Stored dataset items:
● ● ● ● ●

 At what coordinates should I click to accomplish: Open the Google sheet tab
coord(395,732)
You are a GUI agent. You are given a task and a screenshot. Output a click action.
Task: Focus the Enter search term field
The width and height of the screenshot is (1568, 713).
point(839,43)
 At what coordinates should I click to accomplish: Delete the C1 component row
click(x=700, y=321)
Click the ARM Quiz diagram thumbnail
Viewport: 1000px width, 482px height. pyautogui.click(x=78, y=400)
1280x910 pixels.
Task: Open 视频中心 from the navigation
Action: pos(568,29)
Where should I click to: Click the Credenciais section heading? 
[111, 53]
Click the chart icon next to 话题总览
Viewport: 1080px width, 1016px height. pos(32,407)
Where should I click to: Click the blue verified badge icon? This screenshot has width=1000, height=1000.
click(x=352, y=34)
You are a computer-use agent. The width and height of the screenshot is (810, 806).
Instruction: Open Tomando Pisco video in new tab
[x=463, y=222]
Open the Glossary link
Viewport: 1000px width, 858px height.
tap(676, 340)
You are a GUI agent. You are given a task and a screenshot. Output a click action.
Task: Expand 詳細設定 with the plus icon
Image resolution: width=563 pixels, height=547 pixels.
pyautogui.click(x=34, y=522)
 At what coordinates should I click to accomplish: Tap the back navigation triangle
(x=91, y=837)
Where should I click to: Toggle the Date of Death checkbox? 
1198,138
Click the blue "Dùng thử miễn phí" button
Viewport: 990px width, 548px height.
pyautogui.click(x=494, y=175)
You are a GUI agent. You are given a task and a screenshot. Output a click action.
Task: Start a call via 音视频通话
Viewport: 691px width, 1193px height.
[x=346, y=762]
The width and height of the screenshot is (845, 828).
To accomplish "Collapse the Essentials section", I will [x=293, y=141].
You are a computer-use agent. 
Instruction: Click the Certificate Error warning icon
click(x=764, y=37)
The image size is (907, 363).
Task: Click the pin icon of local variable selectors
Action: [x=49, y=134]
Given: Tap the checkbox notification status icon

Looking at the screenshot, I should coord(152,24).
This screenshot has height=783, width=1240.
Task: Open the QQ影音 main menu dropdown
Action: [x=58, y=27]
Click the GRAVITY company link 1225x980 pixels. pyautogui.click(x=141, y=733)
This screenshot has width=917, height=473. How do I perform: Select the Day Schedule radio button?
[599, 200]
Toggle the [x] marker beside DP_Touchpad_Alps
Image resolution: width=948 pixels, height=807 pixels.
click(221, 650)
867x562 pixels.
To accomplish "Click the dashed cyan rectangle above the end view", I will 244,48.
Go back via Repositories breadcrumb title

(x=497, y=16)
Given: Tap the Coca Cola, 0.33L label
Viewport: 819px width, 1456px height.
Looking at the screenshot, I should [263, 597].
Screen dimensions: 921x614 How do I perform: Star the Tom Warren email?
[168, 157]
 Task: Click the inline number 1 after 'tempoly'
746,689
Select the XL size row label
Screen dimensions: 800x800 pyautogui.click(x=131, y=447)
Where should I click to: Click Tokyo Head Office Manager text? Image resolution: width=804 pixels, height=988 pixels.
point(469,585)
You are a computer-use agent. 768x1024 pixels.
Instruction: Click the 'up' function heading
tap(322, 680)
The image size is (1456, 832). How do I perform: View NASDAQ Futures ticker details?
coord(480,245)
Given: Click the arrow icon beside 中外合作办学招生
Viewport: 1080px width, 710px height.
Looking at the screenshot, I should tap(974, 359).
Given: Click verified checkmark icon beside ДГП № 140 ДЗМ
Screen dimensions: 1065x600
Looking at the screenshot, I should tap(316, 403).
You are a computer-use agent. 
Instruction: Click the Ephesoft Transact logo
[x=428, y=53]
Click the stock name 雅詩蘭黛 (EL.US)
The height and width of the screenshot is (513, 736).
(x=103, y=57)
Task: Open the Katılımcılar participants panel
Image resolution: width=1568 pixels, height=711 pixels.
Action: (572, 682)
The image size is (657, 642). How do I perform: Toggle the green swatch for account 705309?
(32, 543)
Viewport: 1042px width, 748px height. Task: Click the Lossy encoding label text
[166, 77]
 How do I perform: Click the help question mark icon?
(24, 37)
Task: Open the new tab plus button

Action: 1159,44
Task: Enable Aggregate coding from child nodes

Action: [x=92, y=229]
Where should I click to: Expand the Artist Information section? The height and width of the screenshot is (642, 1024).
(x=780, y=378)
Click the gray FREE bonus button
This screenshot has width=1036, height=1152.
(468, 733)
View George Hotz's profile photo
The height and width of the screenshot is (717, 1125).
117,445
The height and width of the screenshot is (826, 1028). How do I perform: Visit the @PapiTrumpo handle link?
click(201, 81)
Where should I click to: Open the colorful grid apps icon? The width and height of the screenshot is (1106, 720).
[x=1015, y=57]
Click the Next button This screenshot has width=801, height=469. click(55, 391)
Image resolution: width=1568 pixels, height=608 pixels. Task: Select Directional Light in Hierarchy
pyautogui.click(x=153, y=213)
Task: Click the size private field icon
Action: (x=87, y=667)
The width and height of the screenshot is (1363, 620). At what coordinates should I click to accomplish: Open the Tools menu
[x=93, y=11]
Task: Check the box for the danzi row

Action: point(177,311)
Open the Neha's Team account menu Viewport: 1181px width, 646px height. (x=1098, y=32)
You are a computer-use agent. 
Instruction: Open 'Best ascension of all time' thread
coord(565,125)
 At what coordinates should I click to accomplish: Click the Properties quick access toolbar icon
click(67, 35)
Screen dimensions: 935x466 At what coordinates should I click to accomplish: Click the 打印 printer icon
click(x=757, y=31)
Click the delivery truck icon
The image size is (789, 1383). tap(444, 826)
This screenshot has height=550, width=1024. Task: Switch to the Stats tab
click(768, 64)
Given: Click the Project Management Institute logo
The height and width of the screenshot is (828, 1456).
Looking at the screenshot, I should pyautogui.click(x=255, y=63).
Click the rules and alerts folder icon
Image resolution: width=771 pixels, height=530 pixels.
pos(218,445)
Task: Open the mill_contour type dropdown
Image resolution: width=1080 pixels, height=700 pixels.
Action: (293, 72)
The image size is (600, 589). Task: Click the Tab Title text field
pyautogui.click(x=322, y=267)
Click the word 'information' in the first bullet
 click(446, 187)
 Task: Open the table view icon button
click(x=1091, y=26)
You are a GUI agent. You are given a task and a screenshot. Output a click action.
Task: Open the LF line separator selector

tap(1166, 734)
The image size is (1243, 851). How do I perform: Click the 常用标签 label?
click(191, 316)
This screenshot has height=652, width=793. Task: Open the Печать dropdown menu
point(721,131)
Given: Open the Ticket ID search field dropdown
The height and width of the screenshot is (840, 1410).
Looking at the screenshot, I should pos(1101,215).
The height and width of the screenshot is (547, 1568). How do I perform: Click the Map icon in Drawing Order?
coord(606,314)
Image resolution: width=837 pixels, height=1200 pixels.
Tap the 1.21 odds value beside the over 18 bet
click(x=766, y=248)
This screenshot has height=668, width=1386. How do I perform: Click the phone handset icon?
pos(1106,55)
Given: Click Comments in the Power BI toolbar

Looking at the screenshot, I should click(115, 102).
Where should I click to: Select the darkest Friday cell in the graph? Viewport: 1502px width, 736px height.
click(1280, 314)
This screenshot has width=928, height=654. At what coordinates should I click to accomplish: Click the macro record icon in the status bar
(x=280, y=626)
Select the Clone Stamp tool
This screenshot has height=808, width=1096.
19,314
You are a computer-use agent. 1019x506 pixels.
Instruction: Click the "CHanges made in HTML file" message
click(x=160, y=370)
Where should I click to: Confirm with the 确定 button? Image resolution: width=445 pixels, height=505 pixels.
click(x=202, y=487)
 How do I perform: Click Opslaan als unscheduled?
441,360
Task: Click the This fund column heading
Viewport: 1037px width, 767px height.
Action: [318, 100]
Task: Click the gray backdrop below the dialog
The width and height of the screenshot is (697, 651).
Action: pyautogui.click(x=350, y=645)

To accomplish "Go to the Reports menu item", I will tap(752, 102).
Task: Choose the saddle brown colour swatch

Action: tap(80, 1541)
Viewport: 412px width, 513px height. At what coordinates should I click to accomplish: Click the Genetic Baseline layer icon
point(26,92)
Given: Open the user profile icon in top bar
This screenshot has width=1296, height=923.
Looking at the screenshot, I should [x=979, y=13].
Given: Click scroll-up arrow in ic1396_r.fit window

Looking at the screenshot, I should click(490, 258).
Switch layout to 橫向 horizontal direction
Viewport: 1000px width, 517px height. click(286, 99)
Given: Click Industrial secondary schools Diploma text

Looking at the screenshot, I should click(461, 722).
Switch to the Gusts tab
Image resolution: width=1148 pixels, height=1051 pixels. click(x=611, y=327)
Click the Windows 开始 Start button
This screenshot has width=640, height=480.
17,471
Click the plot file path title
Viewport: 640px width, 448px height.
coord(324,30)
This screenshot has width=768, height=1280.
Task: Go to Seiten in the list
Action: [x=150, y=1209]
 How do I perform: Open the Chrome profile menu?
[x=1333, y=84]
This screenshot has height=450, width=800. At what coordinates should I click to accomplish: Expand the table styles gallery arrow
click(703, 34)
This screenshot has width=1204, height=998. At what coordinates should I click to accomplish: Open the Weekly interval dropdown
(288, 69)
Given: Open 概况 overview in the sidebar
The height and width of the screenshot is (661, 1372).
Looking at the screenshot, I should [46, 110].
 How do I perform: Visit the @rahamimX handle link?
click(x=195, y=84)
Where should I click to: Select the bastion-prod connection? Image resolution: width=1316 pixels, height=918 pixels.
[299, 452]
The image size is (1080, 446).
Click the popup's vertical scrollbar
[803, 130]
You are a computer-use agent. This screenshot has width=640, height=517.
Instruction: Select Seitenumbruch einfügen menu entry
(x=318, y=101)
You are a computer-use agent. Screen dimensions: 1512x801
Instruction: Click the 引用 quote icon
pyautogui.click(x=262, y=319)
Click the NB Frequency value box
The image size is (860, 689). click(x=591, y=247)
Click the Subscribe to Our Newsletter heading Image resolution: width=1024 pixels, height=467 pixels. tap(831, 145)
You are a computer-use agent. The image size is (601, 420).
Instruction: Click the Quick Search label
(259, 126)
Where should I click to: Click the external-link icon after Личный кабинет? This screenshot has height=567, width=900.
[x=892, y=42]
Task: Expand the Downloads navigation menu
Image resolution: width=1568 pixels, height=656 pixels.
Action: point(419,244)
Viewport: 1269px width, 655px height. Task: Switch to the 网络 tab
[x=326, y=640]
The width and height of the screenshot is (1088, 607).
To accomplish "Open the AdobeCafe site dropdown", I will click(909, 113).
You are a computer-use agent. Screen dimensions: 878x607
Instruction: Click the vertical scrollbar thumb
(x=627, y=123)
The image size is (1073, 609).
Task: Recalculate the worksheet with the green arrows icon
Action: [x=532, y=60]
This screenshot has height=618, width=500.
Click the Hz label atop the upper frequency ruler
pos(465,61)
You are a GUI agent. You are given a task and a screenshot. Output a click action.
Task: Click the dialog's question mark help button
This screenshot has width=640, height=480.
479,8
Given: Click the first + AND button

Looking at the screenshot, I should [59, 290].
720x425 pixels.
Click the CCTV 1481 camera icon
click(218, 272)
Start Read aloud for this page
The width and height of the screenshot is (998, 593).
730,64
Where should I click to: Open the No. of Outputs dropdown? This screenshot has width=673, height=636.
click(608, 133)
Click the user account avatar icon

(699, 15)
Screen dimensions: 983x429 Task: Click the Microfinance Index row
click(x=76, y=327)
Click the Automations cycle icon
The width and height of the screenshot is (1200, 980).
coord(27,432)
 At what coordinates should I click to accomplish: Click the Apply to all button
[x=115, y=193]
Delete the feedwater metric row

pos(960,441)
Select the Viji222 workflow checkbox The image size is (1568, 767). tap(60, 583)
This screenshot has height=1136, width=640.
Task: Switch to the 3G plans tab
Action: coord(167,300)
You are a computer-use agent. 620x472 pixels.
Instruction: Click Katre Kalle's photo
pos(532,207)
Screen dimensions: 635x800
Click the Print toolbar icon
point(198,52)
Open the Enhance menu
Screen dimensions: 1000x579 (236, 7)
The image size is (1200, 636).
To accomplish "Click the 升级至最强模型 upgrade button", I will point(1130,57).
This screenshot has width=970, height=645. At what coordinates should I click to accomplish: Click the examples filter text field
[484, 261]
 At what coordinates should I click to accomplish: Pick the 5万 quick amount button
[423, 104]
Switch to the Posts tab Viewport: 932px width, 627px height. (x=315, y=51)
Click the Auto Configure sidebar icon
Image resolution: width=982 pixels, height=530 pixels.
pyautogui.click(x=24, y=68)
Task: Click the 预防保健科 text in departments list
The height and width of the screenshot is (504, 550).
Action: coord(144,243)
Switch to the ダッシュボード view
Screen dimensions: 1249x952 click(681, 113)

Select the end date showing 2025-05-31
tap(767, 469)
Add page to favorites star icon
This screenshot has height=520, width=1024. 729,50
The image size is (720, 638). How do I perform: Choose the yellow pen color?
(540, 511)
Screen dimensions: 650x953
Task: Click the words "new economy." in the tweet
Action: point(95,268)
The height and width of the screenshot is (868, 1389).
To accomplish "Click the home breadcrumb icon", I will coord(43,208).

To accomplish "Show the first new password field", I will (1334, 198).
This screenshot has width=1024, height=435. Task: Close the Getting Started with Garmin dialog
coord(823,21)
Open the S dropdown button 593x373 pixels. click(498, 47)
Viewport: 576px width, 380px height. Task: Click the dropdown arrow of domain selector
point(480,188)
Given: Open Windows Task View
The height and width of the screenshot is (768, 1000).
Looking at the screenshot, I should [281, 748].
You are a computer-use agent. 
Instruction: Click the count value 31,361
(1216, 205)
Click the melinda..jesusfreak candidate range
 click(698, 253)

● ● ● ● ●

Could you state how many lines in the entries contain the word "Windows"? Reply with nothing but the number.

> **Reply to the exercise**
2